Last year, 630 people in the military community in South Korea tested positive for chlamydia at Army facilities, according to the medical command’s preventive health office. That was a spike compared with previous years, which saw 450 to 500 cases each year. There are about 19,000 soldiers in South Korea.
Jolissaint said he’s unsure what caused last year’s increase. This year’s numbers are more in line with those of previous years, he said.
About 10,000 patients, including troops, family members and civilian workers, tested positive for chlamydia at Army facilities worldwide.
Jolissaint said he doesn’t think South Korea’s numbers are alarmingly high, but he’s worried that young men and women in the Army have the infection, don’t know it and are spreading it to each other.
“Most people get it from other soldiers,” he said. “They don’t get it downtown.”
South Korean health officials only recently began tracking the disease, according to Kim Yong-ho, a urologist who directs an South Korean association that tracks genital infections. In 2006, the country, with a population of 49 million, reported 2,144 cases through a sampling process, he said.

■ Given data:

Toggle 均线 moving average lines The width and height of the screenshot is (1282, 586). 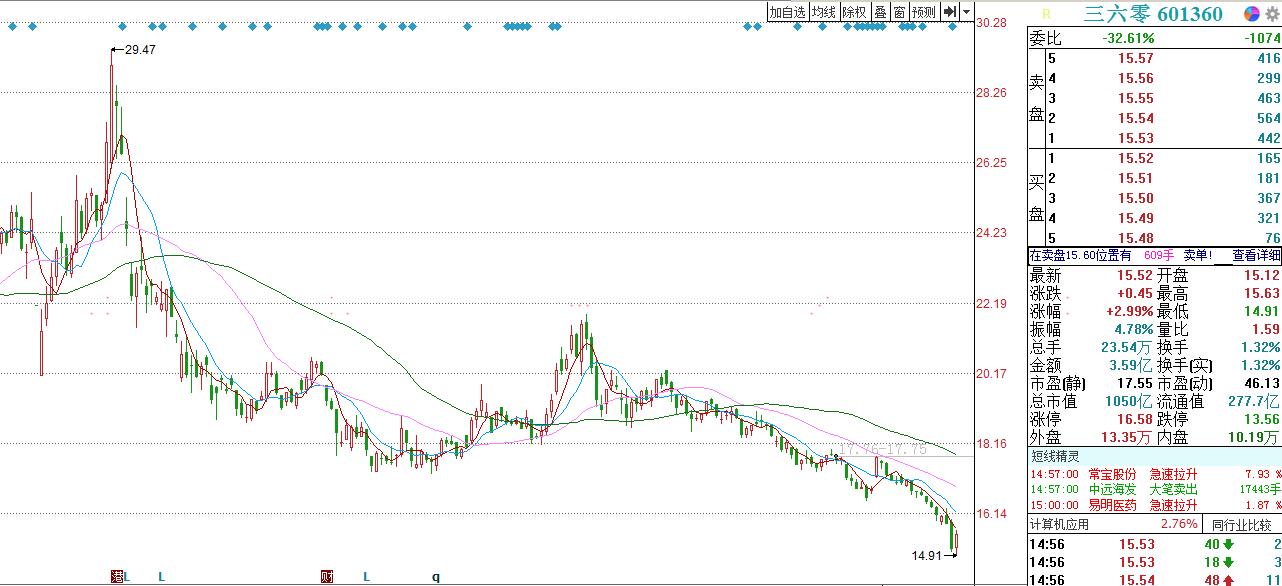(x=823, y=12)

■ What is expected:
In the text about chlamydia cases among U.S. Army personnel in South Korea, copy out word for word the part from "Jolissaint said he’s" to "Army facilities worldwide.".

■ Task answer:
Jolissaint said he’s unsure what caused last year’s increase. This year’s numbers are more in line with those of previous years, he said.
About 10,000 patients, including troops, family members and civilian workers, tested positive for chlamydia at Army facilities worldwide.